## Excerpted passage
Public school in Mill Hill, London

Mill Hill School is a 13–18 co-educational private, day and boarding school in Mill Hill, London, England that was established in 1807. It is a member of the Headmasters' and Headmistresses' Conference.

==History==
A committee of Nonconformist merchants and ministers, including John Pye-Smith founded the school, originally called Mill Hill Grammar School, for boys on 25 January 1807. They located it sufficiently distant of London at that time, because of "dangers both physical and moral awaiting youth while passing through the streets of a large, crowded and corrupt city". A boarding house was opened in the residence once occupied by Peter Collinson, with about 20 boys. John Atkinson was the first headmaster and chaplain until 1810. (Note: John Atkinson was later head of Wymondley College.)

Mill Hill School occupies a 120 acre site, part of which formed the gardens of Ridgeway House, the house of the botanist Peter Collinson. He was one of the most important importers of rare and exotic plants into English gardens. Many of the species that he introduced to Mill Hill in the 18th century continue to grow today in the grounds of the School. In 1746 Collinson planted Britain's first hydrangea on the grounds, now located adjacent to School House.

## Source material
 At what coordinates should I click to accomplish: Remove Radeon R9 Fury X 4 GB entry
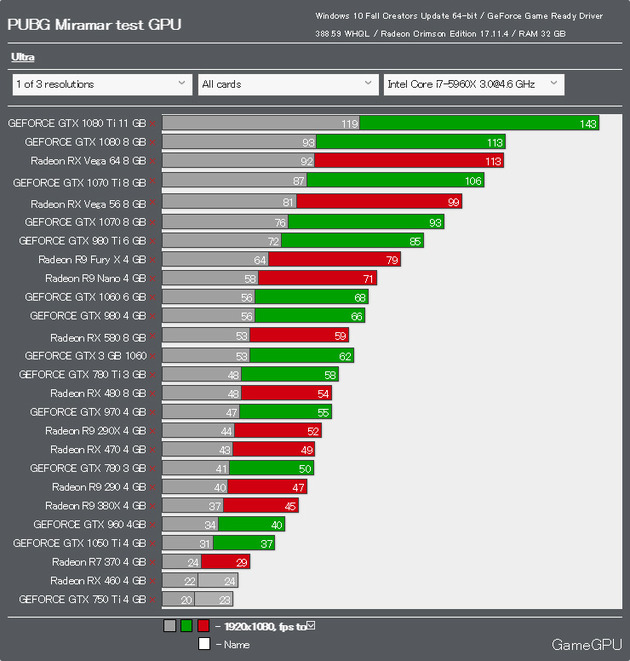152,260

## What you will do
- a) Reproduce word for word a portion of the passage on Mill Hill School above, beginning at the words "Mill Hill School is" and stopping after the words "of Wymondley College.)".
- b) For each statement below, state whether the passage on Mill Hill School supports it (yes or no), and quote the words from the passage that decide it: (i) the school was first known as Mill Hill Grammar School; (ii) John Atkinson served as the first headmaster until 1820; (iii) Britain's first hydrangea was planted on the grounds in 1746.

## Results in order
- a)
Mill Hill School is a 13–18 co-educational private, day and boarding school in Mill Hill, London, England that was established in 1807. It is a member of the Headmasters' and Headmistresses' Conference.

==History==
A committee of Nonconformist merchants and ministers, including John Pye-Smith founded the school, originally called Mill Hill Grammar School, for boys on 25 January 1807. They located it sufficiently distant of London at that time, because of "dangers both physical and moral awaiting youth while passing through the streets of a large, crowded and corrupt city". A boarding house was opened in the residence once occupied by Peter Collinson, with about 20 boys. John Atkinson was the first headmaster and chaplain until 1810. (Note: John Atkinson was later head of Wymondley College.)

- b)
(i) Yes: "originally called Mill Hill Grammar School"
(ii) No: "John Atkinson was the first headmaster and chaplain until 1810."
(iii) Yes: "In 1746 Collinson planted Britain's first hydrangea on the grounds"